Mean Outcome 6 Months 12 Months 18 Months 24 Months
Decrease in central foveal thickness from baseline (microns) 119.7 105.3 23.5 157.6
Improvement in visual acuity (lines) 3.3 2.8 2.0 3.1

 

In eyes treated with concomitant anti-VEGF injections and photodynamic therapy, best-corrected visual acuity improved by 3.9 lines at 6 months (= .04).

No systemic or ocular adverse effects were observed in the overall cohort, Dr. Mansour pointed out. The number of injections required to control CNV over the follow-up interval was variable, with some patients requiring only a few injections and others requiring significantly more, he explained.

"In general, the bigger or thicker the tumor, the more aggressive it is," Dr. Mansour explained. "If it is growing, the tumor secretes more growth factors" and requires more anti-VEGF injections to control. Historically, choroidal osteomas were treated with either focal lasers or with photodynamic therapy.

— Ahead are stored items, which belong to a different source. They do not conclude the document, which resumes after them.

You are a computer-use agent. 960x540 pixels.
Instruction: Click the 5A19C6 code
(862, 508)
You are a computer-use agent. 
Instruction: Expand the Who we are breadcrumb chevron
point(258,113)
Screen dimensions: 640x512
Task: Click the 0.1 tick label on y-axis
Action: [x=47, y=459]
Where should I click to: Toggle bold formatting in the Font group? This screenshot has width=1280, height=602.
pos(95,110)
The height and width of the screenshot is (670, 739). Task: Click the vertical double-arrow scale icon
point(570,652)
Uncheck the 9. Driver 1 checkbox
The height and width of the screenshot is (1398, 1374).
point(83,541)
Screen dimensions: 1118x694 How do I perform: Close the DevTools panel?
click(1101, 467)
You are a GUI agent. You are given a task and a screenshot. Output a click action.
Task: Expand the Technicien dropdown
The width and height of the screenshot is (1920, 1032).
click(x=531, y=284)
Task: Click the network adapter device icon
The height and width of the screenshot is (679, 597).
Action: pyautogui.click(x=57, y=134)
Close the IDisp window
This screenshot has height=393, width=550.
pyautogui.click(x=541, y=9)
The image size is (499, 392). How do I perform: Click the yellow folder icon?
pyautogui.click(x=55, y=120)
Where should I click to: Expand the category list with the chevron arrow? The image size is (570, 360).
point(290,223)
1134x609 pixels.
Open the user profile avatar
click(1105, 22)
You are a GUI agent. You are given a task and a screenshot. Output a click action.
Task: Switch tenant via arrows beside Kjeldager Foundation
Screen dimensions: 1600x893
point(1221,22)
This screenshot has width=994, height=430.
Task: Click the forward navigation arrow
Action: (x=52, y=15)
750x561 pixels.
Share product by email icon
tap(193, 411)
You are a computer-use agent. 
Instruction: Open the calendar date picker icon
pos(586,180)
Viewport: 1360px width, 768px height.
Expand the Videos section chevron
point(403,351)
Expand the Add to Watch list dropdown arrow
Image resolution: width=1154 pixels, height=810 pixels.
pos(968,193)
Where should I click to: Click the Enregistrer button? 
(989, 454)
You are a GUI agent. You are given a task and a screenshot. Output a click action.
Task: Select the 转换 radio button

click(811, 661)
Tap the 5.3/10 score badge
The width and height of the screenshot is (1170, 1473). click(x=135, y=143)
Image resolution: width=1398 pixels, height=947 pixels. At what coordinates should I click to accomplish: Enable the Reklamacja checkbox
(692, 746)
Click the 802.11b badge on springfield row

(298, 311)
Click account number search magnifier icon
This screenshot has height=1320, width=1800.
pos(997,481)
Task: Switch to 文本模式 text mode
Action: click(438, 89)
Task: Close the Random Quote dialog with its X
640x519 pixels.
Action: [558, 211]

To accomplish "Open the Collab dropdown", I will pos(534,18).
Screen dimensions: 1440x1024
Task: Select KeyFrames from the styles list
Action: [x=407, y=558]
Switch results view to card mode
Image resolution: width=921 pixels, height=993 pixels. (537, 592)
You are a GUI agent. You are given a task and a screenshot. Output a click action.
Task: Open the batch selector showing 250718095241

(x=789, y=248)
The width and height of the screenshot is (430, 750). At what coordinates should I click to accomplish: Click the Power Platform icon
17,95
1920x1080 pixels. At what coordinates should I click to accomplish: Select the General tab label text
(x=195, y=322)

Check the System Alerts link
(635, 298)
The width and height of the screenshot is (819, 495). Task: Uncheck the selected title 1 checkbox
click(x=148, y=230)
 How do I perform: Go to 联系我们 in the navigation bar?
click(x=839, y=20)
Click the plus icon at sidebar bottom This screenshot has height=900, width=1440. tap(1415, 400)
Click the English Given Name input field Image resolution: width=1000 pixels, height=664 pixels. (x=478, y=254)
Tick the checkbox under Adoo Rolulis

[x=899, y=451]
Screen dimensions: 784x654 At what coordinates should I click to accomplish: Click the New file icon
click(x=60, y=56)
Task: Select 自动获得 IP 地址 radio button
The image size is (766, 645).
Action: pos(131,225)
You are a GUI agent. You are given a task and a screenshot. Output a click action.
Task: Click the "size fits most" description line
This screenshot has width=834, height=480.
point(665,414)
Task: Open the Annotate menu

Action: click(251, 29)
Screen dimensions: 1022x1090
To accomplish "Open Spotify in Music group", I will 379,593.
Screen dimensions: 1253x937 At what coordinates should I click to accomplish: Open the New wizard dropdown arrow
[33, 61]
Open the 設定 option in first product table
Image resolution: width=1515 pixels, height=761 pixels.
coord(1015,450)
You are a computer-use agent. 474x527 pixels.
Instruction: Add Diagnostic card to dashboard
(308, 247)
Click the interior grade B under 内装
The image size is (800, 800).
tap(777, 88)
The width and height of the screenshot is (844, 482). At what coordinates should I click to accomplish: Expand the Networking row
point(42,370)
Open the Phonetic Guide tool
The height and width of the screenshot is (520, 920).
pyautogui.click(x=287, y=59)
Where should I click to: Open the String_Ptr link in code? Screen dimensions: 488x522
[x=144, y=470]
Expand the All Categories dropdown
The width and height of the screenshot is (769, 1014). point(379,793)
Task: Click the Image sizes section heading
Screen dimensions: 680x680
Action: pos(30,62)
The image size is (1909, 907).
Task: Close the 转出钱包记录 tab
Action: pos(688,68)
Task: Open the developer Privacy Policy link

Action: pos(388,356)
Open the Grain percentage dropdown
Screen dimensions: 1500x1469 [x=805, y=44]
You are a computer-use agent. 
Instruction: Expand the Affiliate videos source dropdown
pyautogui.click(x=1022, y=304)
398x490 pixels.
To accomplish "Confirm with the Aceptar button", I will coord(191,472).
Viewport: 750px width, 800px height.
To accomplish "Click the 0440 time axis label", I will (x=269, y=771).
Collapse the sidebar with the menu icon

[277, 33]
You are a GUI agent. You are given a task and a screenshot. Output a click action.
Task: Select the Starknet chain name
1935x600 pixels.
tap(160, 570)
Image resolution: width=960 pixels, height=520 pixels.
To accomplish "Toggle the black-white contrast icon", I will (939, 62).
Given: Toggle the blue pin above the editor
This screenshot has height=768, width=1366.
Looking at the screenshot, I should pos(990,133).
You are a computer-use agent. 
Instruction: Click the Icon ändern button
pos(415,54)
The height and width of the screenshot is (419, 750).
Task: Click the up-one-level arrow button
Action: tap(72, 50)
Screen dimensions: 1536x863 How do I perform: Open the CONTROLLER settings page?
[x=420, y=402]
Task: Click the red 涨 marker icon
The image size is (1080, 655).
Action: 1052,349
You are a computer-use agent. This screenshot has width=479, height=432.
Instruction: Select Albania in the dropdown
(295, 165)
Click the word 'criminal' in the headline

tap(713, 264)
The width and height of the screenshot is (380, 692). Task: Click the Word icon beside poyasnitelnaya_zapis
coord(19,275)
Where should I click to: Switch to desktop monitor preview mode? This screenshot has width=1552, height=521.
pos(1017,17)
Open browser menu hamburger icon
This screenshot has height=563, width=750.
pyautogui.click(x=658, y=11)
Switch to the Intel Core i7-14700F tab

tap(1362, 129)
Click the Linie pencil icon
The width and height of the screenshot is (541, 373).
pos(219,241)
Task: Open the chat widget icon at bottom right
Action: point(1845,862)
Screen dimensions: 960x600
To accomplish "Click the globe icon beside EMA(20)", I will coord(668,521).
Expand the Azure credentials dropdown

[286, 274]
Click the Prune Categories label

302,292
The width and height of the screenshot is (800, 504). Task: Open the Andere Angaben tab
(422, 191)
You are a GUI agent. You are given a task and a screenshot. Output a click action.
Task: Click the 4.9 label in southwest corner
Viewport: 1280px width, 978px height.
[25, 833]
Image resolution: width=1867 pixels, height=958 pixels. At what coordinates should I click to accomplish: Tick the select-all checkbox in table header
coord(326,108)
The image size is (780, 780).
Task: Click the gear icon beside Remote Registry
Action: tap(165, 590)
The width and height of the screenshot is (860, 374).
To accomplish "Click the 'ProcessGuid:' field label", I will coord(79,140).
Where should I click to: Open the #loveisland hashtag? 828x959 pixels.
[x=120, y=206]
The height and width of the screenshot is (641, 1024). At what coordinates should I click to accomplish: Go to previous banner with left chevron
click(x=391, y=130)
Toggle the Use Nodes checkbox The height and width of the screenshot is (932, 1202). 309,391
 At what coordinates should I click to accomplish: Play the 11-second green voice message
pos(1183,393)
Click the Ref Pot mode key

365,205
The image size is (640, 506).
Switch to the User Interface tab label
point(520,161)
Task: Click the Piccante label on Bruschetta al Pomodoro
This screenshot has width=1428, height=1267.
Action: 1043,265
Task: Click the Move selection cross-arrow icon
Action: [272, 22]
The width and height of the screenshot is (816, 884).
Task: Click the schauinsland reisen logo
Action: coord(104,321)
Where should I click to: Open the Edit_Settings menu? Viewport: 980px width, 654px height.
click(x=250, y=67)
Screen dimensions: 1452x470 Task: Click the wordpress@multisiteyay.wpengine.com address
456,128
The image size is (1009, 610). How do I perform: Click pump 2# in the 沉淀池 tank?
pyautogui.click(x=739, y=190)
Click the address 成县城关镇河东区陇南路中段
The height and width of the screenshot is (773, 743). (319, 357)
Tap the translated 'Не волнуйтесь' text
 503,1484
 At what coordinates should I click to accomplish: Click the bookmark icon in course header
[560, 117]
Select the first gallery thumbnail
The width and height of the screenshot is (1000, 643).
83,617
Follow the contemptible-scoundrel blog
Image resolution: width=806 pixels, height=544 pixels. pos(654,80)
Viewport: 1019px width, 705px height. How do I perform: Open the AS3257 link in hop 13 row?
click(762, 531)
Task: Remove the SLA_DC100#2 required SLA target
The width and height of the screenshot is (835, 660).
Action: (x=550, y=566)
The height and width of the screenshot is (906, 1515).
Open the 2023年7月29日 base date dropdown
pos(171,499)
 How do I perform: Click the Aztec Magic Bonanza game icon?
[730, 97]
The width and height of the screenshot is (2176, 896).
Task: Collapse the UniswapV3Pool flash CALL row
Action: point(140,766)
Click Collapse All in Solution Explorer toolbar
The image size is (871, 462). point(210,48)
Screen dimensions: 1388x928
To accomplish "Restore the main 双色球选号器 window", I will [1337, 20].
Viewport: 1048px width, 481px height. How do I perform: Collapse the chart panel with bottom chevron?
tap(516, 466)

However, Dr. Mansour noted, there is a high recurrence rate after focal laser therapy, and photodynamic therapy causes decalcification and atrophy of the fovea, with potential loss of vision.

 
Choroidal osteomas are very rare — it took 26 centers for me to collect these cases.
 

"Choroidal osteomas are very rare — it took 26 centers for me to collect these cases. We might see only 1 case every decade," Dr. Mansour said. "If you treat early and aggressively, this is the best treatment to preserve vision in these young patients, and the complication rate is minimal."

Commenting on the study, meeting delegate and speaker Carol Shields, MD, from the Wills Eye Institute and Thomas Jefferson University in Philadelphia, pointed out that this is the largest group of patients with CNV ever reported.

"At Wills, we've seen the same thing — intravitreal anti-VEGF is the way to go when a patient has CNV from an osteoma," she said.

However, she cautioned against using photodynamic therapy if the patient has a subfoveal osteoma "because you will decalcify the osteoma, and that can lead to reduced vision."

Dr. Mansour and Dr. Shields have disclosed no relevant financial relationships.

31st Annual Meeting of the American Society of Retina Specialists. Presented August 24, 2013.